[Stored data entries]
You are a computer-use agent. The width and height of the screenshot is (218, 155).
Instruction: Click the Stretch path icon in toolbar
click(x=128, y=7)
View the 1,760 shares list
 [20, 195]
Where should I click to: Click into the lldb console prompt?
...
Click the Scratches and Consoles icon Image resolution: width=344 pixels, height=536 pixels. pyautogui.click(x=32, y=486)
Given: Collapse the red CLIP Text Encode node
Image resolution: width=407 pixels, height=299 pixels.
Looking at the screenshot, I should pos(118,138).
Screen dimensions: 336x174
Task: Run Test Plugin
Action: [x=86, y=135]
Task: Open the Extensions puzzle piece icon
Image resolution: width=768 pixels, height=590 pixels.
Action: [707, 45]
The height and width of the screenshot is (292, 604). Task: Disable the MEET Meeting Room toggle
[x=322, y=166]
---
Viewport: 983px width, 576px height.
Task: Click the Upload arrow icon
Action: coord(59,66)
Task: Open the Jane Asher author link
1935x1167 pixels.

* _Instructions for the task_: Check each line of the records for the string "Open" and copy those that have it.

* _Exercise response_:
Task: Open the Extensions puzzle piece icon
Task: Open the Jane Asher author link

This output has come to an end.